Research

Page last updated July 15th, 2008

Ongoing research in our lab includes the following general areas:

Fire, vegetation and ecosystem processes in Yellowstone National Park
Bark beetles, fire and salvage logging in the Greater Yellowstone Ecosystem
Landscape dynamics and ecological change in the Southern Appalachians
Land-water interactions in north temperate landscapes
Tools and resources for landscape ecology

Completed projects include:

Landscape ecology of ungulate populations
Ecology of the Wisconsin River-floodplain landscape
Invasive plants in North America and East Asia
Biocomplexity: riparian land, people and lakes

Fire, vegetation and ecosystem processes in Yellowstone National Park

The size and severity of the fires that burned through Yellowstone National Park (YNP) and surrounding lands (see map) during the summer of 1988 surprised scientists, park managers and the general public. The 1988 fires were a large, infrequent but natural disturbance that created a complex landscape mosaic. Since the fires, Turner and colleagues, especially Dr. William H. Romme (Colorado State University) and Dr. Daniel B. Tinker (University of Wyoming) have been studying the effects of fire size and pattern on postfire vegetation and ecosystem processes. Natural disturbances are key sources of heterogeneity in many ecosystems, yet the causes and consequences of disturbances that are large, severe and infrequent are not well understood.

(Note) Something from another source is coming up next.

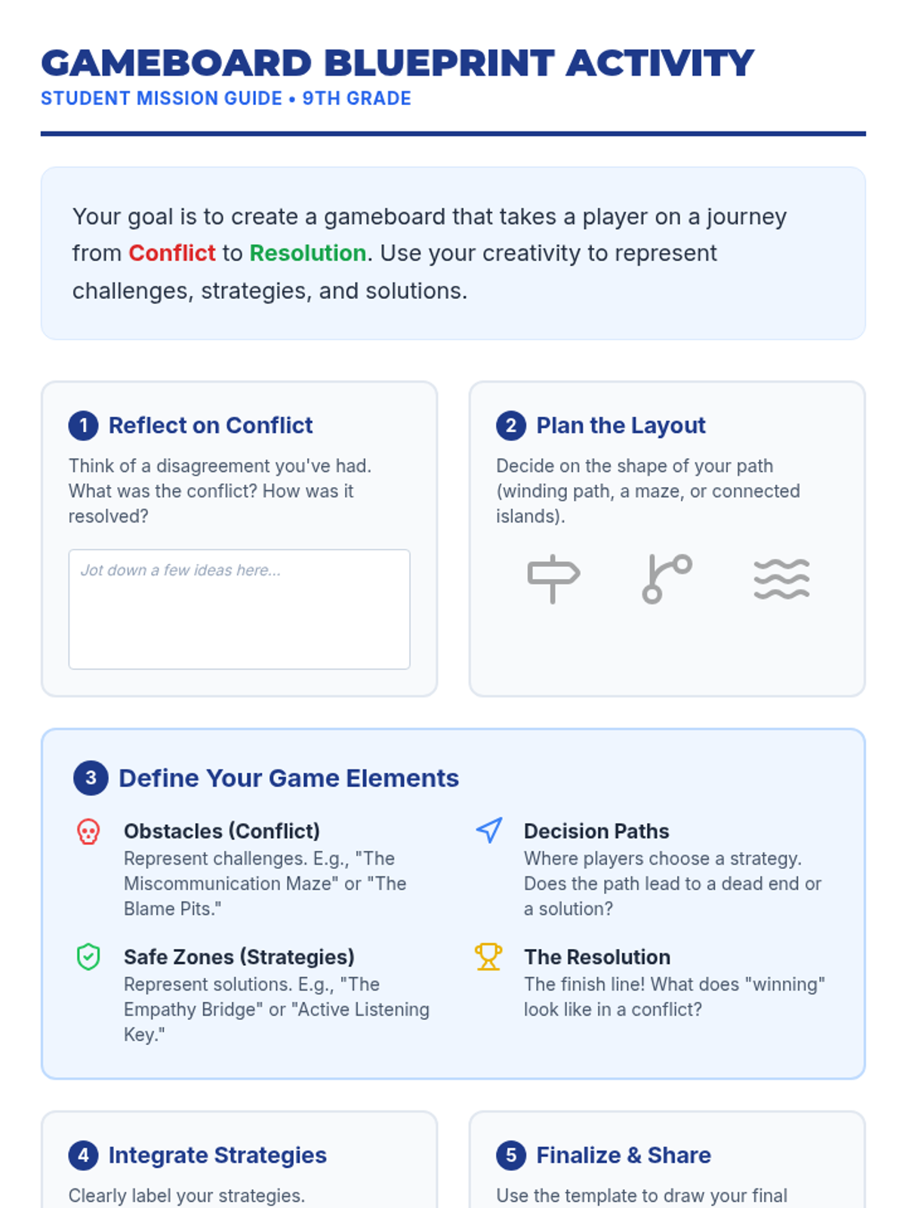Click the gold trophy Resolution icon

point(488,957)
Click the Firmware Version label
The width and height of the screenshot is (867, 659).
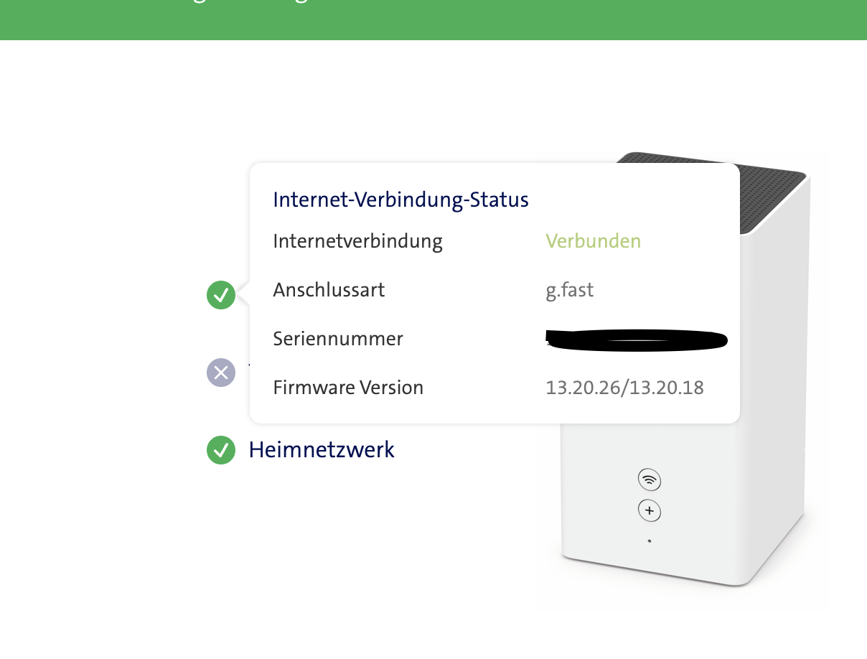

Read more about our research results....

Learn more about our current Yellowstone projects...

Read a synopsis of this research entitled "Rising from the Ashes" that was published in ON WISCONSIN in June, 2008.

View Turner's March 2006 Capitol Hill briefing on forest fire regimes and recovery from natural wildfires....

Bark beetles, fire and salvage logging in the Greater Yellowstone Ecosystem

Along with fire, bark beetle infestations are key natural disturbances in the Yellowstone region. Several species of native bark beetle (Curculionidae: Scolytinae), e.g., mountain pine beetle (Dendroctonus ponderosae) and Douglas-fir beetle (Dendroctonus pseudotsugae), are currently in outbreak phase and affecting extensive areas within Greater Yellowstone. Throughout the West, the severity of epidemics has increased in recent years, and insects have expanded their ranges to new geographic areas and previously unaffected plant communities. Beginning in 2006, we have been studying the recent bark-beetle outbreak that is affecting portions of Yellowstone National Park and surrounding national forests.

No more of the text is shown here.